It has been four days since journaling and frankly that is way to long. It seems like so much has happened and yet so little at the same time. We are officially deep into island fever with no cure in sight. Well, a slight move towards a healing occurred today. We took advantage of the beautiful breezy day and low tide timing to go for a snorkel near the island’s community property west of the village.  

It started off very cloudy with a massive amount of light tan soft coral whipping around in the rough currents. Last time we dove east of the village near bat island and went out as the tide was coming in.  This time I wanted to see if the clarity would be better with the tide going out. It wasn’t much better,
and almost worse. However, when the tide is going out, the main current is pushing in which helps. Due to the high wind, though, the current was pretty much all over the place.

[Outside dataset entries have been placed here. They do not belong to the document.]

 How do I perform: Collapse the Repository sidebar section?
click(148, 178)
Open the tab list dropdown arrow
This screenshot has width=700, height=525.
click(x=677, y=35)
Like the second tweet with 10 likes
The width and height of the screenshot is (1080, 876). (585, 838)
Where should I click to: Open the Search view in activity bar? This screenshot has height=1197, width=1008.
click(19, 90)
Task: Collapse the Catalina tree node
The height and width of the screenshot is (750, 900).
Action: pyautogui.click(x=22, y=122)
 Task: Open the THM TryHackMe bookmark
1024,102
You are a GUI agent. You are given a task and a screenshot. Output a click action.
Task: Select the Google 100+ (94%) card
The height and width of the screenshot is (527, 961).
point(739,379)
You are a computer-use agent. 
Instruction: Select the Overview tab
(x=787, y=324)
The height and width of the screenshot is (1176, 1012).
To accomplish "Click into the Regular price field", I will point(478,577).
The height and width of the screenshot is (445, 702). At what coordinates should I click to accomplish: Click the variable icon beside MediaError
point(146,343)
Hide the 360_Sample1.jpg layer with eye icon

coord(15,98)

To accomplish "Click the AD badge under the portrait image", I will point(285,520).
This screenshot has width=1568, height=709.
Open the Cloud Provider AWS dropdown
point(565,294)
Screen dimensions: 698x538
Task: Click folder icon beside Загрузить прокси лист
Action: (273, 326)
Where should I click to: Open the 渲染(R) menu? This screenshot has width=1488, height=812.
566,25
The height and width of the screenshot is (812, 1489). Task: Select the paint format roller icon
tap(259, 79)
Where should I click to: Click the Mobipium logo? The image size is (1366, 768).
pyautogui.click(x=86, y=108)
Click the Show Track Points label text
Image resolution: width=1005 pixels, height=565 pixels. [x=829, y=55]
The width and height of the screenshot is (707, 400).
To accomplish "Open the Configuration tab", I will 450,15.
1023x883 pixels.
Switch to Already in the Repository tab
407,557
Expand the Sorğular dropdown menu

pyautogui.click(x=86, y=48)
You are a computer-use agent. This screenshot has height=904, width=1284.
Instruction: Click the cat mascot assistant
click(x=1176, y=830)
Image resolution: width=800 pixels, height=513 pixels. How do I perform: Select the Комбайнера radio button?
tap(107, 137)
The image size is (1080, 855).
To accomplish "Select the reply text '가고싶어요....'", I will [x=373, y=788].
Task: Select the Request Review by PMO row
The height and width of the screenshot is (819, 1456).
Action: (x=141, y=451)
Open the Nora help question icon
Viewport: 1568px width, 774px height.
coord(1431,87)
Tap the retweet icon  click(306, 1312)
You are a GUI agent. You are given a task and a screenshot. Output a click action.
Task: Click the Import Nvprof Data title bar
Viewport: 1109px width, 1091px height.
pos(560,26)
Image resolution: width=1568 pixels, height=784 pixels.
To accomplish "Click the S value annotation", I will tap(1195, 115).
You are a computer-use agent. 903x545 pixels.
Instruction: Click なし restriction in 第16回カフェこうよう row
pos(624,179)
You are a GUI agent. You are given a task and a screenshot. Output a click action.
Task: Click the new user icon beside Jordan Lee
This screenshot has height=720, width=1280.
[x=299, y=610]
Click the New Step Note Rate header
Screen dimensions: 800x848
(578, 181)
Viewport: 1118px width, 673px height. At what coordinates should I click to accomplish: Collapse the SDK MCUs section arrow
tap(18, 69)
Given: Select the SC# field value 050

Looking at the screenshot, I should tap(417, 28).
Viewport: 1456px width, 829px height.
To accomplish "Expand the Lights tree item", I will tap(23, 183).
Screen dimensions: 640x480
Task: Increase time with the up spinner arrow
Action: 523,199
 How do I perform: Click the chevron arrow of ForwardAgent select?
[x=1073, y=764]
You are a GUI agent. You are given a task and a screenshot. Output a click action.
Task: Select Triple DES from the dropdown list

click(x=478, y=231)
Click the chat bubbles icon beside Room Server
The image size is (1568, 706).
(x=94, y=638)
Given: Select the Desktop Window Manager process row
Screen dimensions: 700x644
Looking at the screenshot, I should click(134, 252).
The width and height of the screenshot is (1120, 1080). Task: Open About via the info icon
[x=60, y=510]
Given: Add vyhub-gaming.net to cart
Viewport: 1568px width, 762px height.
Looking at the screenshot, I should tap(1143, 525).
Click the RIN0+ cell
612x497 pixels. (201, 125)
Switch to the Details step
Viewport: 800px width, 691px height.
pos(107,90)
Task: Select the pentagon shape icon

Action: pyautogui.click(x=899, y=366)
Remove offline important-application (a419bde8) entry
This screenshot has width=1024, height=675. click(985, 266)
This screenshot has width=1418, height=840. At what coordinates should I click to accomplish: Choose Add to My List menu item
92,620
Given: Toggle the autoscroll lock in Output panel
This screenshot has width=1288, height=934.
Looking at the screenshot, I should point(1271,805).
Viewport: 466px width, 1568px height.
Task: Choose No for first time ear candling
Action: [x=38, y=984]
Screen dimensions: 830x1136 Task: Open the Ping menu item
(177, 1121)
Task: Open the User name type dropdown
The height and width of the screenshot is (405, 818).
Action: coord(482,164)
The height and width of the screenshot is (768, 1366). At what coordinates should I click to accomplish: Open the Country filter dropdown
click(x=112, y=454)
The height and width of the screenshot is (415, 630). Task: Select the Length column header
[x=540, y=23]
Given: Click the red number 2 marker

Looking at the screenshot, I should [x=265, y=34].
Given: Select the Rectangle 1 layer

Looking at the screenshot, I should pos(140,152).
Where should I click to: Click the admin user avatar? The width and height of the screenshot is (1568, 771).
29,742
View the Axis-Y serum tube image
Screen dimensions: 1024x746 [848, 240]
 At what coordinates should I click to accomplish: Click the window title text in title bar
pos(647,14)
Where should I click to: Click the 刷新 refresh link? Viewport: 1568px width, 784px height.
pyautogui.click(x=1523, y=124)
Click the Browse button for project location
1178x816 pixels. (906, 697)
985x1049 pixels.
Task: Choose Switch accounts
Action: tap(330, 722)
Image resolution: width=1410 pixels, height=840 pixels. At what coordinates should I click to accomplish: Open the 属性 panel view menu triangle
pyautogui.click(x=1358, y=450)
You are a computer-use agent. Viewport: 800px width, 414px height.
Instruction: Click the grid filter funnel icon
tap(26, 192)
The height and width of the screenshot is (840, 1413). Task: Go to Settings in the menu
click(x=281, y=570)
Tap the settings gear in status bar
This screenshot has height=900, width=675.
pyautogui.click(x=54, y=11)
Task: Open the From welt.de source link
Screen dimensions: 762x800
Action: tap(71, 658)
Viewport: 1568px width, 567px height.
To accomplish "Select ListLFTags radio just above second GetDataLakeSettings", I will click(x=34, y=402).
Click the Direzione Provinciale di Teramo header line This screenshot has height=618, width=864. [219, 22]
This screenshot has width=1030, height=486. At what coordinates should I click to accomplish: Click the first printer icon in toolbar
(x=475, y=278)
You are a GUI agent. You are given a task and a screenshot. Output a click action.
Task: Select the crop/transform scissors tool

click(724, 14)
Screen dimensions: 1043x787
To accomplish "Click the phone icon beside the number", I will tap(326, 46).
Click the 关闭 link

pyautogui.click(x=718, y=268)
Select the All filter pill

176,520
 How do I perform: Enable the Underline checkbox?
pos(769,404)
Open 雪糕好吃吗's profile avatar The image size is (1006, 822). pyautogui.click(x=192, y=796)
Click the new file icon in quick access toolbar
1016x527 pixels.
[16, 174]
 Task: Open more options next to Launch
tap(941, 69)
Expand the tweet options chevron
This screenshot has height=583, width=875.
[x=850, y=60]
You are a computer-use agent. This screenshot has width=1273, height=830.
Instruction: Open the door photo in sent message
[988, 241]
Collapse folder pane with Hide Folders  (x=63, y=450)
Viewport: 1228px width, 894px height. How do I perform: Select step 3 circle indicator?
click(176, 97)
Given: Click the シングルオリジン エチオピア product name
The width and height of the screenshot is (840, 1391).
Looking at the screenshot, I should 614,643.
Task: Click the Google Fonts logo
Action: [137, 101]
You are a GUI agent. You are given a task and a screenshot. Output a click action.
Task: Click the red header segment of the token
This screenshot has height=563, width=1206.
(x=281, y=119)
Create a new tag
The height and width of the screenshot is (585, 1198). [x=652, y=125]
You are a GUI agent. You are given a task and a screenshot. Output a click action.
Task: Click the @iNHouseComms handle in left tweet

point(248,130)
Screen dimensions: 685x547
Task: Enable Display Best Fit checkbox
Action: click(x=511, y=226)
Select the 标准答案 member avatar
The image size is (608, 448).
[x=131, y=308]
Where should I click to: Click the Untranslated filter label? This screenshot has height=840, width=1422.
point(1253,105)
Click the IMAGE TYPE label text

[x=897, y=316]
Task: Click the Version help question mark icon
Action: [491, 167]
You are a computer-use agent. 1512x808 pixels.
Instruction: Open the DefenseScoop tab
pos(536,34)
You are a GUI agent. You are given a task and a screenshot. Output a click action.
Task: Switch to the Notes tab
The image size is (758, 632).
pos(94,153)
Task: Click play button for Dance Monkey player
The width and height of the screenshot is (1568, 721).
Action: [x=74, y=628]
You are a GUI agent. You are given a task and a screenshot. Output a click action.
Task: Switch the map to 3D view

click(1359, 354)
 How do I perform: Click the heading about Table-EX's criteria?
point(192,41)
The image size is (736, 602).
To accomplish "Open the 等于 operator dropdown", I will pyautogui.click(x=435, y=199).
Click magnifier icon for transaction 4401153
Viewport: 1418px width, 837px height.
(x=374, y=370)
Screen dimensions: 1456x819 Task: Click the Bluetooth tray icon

After about 10 minutes we made the bend and the coral opened up into several table top formations and large canyons with small caves. The fish where mostly of the smaller variety and types we had seen before. We did see several large sea cucumbers, a large clam, and crown of thorns. It was our first sighting of the deadly crown of thorns and I was glad we had only seen one. Multiple sightings are a sign of unbalanced nitrogen in the water, which kills of the predator of the prickly pests. They eat coral, which in turns makes the water chemistry even more unbalanced eventually leading to a bad
situation. Of course, I am no where near a marine biologists, I have just read a lot about coral health from PC training. 

After about an hour of snorkeling we sun dried and headed back to the fale. A gaggle of tamalikis, small children, welcomed us home as they frolicked around the hammock in our back yard.

There’s good news on the garden front. After the overhaul I am proud to report good progress with long bean, Chinese cabbage, sweet basil, and cucumber. The papaya factory is in full swing as I have approximately 20 seedlings struggling to the 5 inch mark and several more sprouting amongst the several holes I’ve pounded through rock around our compound. When they all mature we very well may have a papaya forest. That would make our fiber deficient starved bowls very happy. 

Our neighbor, Fani, had a group of kids bring us a wheel barrow full of rich dark soil today. I have never been so excited to see black soil. The soil around our house isn’t that fertile and full of rocks. I immediately transferred it around the fledgling papaya and made several more nursery pods from used oil bottles and soup cans. I placed the rest around the garden produce to encourage their steady upward pace.